Why complexity is affecting your company's security

Read time 3min 10sec
Ljupcho Joshevski, Cisco's head of cyber security systems engineering for EMEAR.
Ljupcho Joshevski, Cisco's head of cyber security systems engineering for EMEAR.

When it comes to cyber security, complexity is the greatest threat.

This was the word from Ljupcho Joshevski, Cisco's head of cyber security systems engineering for EMEAR, speaking at the start of the Cape Town leg of ITWeb Security Summit 2019 this morning.

Integration is fundamental to defence. We all know the attack landscape is evolving constantly but throwing more and more security at the problem is not a viable solution.

Highlighting the different challenges contributing to the globe's large and scary security problem, Joshevski described complexity as a major concern. When looking to protect our companies, we tend to look for more and more products to solve our issues. Many businesses believe upping their investment in security means they are safer. But this is not the case, he explained.

It's a bit like putting on additional layers of clothing when feeling cold; starting with one extra layer, then adding another. Still cold? Add another and another.

Sure, this approach may achieve the desired results but it becomes problematic when wanting to access something located in a pocket of the bottom layer. And now make these layers super-expensive and tricky to clean, resulting in a great representation of the security infrastructure at many modern businesses.

More layers do not mean better security and when there are multiple security layers, these different defence mechanisms typically do not interact all that well with each other.

This approach creates what Joshevski dubs a security investment gap. "You invest so much that you hit this entirely unmanageable level of complexity. But the focus should rather be on upping capability."

This situation also causes complacency. When getting so many security alerts from all the solutions used to keep the organisation safe, it's likely the business will struggle to make sense of them and, inevitably, start ignoring them. In fact, Joshevski noted that around 44% of alerts are not even investigated.

Outlining how to move away from complexity and feelings of being overwhelmed, Joshevski stressed the importance of asking the right questions. What is important? What is dangerous? What is real?

Answering these three questions will help business executives and IT teams to make the best security investments, he advised. Vendor bloat is a reality and it is something that should be avoided as much as possible.

According to Joshevski, businesses must think of their security systems as a piece of architecture.
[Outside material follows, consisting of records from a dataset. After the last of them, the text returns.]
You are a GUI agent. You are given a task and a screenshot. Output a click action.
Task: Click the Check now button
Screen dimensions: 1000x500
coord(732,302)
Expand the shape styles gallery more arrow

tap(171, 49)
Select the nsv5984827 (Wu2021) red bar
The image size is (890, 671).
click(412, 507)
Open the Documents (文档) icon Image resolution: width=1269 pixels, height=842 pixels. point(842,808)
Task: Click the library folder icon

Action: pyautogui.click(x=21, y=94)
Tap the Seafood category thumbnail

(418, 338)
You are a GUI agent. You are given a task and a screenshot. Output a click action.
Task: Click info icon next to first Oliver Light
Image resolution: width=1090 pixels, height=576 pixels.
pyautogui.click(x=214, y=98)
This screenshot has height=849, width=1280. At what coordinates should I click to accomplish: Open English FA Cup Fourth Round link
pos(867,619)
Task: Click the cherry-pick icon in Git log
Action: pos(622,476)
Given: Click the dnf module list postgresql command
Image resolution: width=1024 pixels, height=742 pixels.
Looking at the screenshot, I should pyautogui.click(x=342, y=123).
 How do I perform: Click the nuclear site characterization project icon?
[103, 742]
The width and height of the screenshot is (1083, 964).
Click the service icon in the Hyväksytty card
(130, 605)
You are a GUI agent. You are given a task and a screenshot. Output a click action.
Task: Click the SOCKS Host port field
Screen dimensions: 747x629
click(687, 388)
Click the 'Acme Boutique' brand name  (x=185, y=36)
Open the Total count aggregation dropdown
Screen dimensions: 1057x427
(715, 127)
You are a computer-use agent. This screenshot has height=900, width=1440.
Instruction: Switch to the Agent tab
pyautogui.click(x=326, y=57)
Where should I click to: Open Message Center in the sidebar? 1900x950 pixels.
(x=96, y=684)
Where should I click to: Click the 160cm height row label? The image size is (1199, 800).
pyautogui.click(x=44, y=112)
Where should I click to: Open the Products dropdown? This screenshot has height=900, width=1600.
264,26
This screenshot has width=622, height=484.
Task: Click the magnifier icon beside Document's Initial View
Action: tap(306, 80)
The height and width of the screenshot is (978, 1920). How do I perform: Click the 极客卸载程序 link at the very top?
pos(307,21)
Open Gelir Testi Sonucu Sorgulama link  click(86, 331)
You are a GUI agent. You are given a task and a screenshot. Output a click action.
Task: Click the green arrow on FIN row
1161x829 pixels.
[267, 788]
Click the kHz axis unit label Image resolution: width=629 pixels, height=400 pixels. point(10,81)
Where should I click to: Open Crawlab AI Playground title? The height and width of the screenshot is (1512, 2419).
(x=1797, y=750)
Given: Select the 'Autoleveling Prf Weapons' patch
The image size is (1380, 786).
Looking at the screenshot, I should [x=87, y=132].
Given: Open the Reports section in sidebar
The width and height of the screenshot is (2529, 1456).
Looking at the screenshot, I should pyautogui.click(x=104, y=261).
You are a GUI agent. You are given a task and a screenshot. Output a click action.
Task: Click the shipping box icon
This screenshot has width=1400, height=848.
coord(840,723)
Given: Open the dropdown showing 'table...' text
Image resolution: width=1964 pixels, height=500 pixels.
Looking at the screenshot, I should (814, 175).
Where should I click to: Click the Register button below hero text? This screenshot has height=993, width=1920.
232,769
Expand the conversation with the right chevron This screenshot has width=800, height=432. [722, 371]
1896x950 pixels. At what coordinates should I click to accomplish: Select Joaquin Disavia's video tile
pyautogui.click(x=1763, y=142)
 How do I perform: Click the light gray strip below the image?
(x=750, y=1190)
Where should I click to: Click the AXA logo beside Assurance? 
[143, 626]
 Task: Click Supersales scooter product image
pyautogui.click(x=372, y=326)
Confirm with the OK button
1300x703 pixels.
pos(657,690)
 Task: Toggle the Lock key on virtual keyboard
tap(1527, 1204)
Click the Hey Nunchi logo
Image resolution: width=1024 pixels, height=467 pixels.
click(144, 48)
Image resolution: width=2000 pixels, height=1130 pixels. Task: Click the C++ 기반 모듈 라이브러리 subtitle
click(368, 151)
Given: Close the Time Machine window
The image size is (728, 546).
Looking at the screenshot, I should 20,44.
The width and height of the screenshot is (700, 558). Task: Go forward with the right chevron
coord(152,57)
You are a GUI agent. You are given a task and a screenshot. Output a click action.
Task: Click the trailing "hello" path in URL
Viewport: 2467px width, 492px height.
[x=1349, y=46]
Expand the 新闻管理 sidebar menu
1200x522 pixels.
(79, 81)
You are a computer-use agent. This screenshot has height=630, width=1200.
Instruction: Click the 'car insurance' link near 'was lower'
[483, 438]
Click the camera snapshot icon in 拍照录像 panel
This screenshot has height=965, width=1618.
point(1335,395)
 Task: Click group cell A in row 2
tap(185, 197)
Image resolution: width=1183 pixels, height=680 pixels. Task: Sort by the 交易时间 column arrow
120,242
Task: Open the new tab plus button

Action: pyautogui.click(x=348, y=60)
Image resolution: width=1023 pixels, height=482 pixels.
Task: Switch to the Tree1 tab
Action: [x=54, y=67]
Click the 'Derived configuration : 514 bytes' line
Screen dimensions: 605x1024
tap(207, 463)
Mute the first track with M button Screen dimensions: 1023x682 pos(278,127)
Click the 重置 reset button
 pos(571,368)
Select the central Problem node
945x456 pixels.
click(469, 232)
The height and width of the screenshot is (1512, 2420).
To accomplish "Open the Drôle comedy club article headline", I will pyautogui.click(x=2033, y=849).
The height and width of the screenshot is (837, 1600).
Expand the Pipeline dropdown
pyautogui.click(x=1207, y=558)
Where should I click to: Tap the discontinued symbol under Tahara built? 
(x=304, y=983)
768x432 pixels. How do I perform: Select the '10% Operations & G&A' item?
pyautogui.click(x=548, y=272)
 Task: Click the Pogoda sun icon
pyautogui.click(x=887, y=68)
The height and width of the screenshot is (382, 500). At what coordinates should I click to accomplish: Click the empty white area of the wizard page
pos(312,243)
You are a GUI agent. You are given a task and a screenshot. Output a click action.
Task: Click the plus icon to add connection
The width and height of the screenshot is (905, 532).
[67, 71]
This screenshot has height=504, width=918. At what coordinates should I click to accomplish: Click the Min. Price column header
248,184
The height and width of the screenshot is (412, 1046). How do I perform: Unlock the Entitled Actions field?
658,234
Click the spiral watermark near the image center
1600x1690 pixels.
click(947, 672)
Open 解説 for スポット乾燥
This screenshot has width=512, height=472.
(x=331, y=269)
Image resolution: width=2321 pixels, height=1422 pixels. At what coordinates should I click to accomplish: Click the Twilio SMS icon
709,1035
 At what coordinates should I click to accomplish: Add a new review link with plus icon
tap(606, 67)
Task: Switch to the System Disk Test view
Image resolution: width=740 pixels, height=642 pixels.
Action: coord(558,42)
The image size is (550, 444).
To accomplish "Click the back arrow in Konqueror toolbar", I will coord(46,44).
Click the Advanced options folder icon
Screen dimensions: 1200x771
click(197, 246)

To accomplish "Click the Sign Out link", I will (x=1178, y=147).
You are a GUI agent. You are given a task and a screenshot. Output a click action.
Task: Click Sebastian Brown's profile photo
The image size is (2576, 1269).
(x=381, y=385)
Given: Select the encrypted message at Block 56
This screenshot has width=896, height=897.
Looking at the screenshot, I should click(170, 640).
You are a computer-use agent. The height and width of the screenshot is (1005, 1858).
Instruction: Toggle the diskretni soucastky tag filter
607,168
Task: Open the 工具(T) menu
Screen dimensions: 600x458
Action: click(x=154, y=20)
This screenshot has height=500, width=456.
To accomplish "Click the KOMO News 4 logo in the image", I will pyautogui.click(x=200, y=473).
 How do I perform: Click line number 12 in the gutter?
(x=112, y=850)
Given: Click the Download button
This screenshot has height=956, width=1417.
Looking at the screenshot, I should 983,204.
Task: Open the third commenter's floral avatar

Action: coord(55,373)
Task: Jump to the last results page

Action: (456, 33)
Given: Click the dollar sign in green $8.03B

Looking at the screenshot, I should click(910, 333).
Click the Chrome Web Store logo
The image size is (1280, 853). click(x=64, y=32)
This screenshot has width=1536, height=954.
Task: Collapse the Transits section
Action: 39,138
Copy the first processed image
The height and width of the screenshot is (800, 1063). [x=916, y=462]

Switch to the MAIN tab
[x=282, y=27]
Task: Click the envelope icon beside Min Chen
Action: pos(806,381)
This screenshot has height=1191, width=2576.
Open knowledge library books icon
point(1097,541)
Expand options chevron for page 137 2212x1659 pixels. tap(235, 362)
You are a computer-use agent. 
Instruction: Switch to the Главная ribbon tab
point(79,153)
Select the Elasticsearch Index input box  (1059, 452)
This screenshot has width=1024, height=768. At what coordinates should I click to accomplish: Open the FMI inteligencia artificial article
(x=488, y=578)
It is critical that all of the different elements fit together to create a functional, manageable whole.

"Everything has to integrate with everything else. From threat intelligence and event visibility to context awareness and automated policy."

When considering there are multiple security companies around the globe, many of which do not really work well with each other, this is a problem, he said. Especially given the fact that sinister actors find it easiest to attack organisations at their "seams": those gaps left between different technologies that do not seamlessly merge together.

Cyber threats are here to stay, making a simple and seamless defence system more important than ever before, he concluded.

"There is no silver bullet." Companies cannot fight cyber crime with technology alone, nor should they try to do so.